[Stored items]
::::::

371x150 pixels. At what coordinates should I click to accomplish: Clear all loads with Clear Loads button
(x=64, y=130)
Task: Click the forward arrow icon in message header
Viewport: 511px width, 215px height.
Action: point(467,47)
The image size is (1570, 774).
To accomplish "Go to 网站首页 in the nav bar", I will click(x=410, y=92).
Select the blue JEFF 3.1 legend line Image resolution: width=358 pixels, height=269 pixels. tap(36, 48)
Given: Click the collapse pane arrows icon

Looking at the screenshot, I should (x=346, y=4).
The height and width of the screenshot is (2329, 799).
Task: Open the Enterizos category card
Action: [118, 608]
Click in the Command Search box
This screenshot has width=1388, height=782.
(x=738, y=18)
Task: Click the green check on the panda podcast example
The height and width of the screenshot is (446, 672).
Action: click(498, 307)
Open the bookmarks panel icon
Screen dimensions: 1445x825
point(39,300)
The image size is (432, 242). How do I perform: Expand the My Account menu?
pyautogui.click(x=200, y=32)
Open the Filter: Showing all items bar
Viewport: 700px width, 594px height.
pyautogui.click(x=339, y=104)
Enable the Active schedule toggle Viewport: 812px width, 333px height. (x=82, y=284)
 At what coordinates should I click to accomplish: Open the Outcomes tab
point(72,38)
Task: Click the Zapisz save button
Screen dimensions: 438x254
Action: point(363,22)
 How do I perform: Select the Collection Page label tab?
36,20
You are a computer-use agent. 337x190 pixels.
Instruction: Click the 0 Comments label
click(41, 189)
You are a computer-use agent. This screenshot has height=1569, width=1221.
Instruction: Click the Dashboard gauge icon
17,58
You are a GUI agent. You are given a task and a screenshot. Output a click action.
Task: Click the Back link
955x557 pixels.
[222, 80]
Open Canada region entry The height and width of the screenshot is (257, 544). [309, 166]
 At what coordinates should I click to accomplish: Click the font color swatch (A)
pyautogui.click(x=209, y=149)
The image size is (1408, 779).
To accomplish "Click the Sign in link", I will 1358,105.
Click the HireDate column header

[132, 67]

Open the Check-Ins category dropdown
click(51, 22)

::::::

### Requirement
Starting at the line in the records above that contains "Instruction: Click the Dashboard gauge icon", output every line up to and including the last one, with nothing added.

### Answer to this problem
Instruction: Click the Dashboard gauge icon
17,58
You are a GUI agent. You are given a task and a screenshot. Output a click action.
Task: Click the Back link
955x557 pixels.
[222, 80]
Open Canada region entry The height and width of the screenshot is (257, 544). [309, 166]
 At what coordinates should I click to accomplish: Click the font color swatch (A)
pyautogui.click(x=209, y=149)
The image size is (1408, 779).
To accomplish "Click the Sign in link", I will 1358,105.
Click the HireDate column header

[132, 67]

Open the Check-Ins category dropdown
click(51, 22)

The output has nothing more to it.